The view of the right hon. Member for Henley was shared by the then Secretary of State for the Environment, the right hon. Member for Suffolk, Coastal (Mr. Gummer), who, in a letter to the then Prime Minister, said:
I fully support the views and arguments in Michael's letter. If the Government wants to be seen to be serious about reducing prevalence of smoking and improving people's health the right course of action would be to go for an outright ban on tobacco advertising. A ban on advertising could indirectly help the achievement of my Department's efforts to ban or restrict smoking in public places, by which we contribute to the overall policy on smoking.
In the bundle that I received there was also a letter dated 9 November from another Cabinet member, passing comment on freedom of expression--a phrase that appears in the Opposition's amendment today. Those words are not new; they have been around for a long time in the politics of tobacco. This letter was from the then Chancellor of the Duchy of Lancaster, William Waldegrave, who wrote:
Tobacco products have enjoyed unparalleled freedom from the safety regulations that apply to virtually all other food or drug products available in this country.

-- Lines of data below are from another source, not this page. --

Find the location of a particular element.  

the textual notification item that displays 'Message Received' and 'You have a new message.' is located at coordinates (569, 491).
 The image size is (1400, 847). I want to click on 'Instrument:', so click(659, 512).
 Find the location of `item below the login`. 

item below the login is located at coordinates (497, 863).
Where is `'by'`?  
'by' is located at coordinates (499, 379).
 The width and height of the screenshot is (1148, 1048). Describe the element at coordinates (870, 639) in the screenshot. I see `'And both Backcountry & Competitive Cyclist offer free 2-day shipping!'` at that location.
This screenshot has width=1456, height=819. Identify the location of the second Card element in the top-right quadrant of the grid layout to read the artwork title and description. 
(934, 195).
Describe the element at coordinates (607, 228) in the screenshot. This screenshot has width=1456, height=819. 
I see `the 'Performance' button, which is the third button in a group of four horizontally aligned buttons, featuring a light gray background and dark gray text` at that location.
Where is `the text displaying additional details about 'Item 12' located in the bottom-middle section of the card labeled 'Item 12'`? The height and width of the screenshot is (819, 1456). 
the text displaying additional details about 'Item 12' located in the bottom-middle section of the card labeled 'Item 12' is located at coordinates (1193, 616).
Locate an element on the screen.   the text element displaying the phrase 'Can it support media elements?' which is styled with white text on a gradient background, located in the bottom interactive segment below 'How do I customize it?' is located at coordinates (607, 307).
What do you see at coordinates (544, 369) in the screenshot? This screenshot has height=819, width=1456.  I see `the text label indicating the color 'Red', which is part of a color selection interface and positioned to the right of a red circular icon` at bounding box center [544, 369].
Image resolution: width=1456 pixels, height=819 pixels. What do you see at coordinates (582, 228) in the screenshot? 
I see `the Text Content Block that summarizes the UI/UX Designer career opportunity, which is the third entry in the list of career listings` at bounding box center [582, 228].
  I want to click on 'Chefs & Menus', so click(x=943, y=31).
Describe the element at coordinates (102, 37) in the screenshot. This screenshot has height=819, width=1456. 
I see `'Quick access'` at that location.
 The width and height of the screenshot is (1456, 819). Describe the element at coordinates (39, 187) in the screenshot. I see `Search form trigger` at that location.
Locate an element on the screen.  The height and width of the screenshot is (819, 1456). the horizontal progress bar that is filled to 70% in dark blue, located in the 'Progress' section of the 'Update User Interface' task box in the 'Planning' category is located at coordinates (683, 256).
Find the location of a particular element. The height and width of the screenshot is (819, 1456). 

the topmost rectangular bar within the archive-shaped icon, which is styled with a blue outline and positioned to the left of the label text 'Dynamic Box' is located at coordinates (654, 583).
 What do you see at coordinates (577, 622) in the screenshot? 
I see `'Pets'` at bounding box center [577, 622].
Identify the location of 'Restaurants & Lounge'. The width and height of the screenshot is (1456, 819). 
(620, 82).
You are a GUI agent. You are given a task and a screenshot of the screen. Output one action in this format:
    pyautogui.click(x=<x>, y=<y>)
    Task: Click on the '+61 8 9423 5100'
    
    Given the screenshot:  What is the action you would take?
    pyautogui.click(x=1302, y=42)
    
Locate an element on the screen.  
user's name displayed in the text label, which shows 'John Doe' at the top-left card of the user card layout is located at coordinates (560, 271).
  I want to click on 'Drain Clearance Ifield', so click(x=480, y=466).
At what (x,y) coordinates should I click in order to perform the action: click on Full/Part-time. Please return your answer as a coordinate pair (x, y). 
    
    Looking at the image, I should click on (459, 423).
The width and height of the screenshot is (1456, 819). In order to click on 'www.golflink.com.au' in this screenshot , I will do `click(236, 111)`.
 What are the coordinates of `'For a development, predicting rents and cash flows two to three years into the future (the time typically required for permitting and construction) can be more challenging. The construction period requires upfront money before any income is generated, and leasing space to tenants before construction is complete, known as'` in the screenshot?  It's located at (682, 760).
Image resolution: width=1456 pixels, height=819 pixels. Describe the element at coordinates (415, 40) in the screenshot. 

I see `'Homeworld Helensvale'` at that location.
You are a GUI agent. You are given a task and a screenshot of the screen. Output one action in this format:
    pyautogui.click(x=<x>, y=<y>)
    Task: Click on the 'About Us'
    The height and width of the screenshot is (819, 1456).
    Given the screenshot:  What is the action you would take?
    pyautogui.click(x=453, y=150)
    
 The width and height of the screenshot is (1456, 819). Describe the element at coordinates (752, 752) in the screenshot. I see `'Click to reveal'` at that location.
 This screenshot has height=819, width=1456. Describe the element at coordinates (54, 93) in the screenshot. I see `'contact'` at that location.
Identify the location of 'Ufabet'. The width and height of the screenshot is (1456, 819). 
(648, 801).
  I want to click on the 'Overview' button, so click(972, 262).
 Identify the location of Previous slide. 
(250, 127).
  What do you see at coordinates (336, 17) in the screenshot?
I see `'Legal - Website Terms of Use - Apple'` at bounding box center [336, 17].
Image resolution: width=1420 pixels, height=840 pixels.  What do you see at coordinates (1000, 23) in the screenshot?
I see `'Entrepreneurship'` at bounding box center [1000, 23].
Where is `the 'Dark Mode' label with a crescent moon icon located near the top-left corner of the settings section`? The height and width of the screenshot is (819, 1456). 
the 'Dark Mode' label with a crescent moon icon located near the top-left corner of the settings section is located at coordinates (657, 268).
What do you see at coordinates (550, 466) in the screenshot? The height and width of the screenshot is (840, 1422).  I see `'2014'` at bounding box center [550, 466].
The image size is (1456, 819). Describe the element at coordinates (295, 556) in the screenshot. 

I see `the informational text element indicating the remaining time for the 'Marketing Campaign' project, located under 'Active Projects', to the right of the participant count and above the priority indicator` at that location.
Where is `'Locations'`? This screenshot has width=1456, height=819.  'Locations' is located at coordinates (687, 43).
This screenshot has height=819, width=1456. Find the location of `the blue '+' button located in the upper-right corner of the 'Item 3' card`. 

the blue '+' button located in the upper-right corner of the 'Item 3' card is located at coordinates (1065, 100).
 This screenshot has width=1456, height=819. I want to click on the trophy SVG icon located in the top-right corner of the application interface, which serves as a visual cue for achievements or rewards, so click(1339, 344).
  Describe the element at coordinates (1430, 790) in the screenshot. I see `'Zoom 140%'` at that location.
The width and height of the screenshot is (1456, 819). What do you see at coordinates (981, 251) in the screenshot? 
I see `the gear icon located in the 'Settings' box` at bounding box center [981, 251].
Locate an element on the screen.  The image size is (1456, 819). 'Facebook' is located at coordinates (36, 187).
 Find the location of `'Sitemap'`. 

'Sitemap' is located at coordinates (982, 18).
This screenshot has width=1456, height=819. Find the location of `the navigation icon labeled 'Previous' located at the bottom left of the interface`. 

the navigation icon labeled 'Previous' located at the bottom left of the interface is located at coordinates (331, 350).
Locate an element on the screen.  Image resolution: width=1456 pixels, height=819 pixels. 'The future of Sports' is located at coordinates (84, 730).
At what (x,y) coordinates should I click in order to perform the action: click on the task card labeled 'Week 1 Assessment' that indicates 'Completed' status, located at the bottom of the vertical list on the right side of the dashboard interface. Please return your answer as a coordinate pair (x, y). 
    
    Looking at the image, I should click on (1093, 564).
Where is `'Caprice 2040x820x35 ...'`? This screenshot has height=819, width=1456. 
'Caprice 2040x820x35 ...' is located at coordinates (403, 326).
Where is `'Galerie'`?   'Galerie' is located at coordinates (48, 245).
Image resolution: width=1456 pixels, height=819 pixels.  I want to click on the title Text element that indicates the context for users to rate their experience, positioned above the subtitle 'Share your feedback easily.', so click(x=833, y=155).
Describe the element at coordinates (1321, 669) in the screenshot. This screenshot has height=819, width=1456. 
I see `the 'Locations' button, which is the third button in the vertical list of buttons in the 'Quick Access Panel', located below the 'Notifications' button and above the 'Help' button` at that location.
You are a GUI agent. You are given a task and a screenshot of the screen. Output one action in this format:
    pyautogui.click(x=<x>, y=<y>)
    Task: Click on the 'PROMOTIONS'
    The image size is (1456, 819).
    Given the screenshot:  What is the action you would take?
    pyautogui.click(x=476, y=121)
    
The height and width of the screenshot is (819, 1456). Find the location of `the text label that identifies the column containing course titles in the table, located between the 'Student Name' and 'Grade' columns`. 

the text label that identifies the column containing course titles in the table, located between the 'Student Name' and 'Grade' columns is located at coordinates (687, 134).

My hon. Friend the Member for Wakefield spoke about nicotine replacement treatment. NRT, because it is a medicine, is highly regulated--one has to ask a pharmacist whether one can buy and use the products--while cigarettes are freely available almost everywhere. That is extraordinary given the damage that smoking does. Nowhere else in our society is there such a lack of controls.
Think of all the money that we have spent on BSE, not only by introducing special beef regimes on farms but by taking other necessary measures such as setting up the Food Standards Agency to give us more independence in food checks. Tobacco, on the other hand, is freely available, yet 300 of our fellow citizens die prematurely from it each day.
Voluntary agreements do not work, and it is time for legislation. I hope that the Government will strengthen the Bill as it goes through Parliament and consider introducing a tobacco regulation authority, as the all-party Health Committee unanimously recommended. We need to regulate tobacco as strictly as we regulate food and drug products that carry far lesser risks.
It is about time we had a comprehensive system for trying to prevent people from starting smoking and getting them to give it up. We need to do more than has been done in years gone by. I am pleased that the Bill has been introduced, alongside all the Government's other strategies, but I think that there is further to go. It dismays me to see Members of Parliament, who ought to know better, trying to block the improvement of the individual health of thousands of our citizens by means of their reasoned amendment.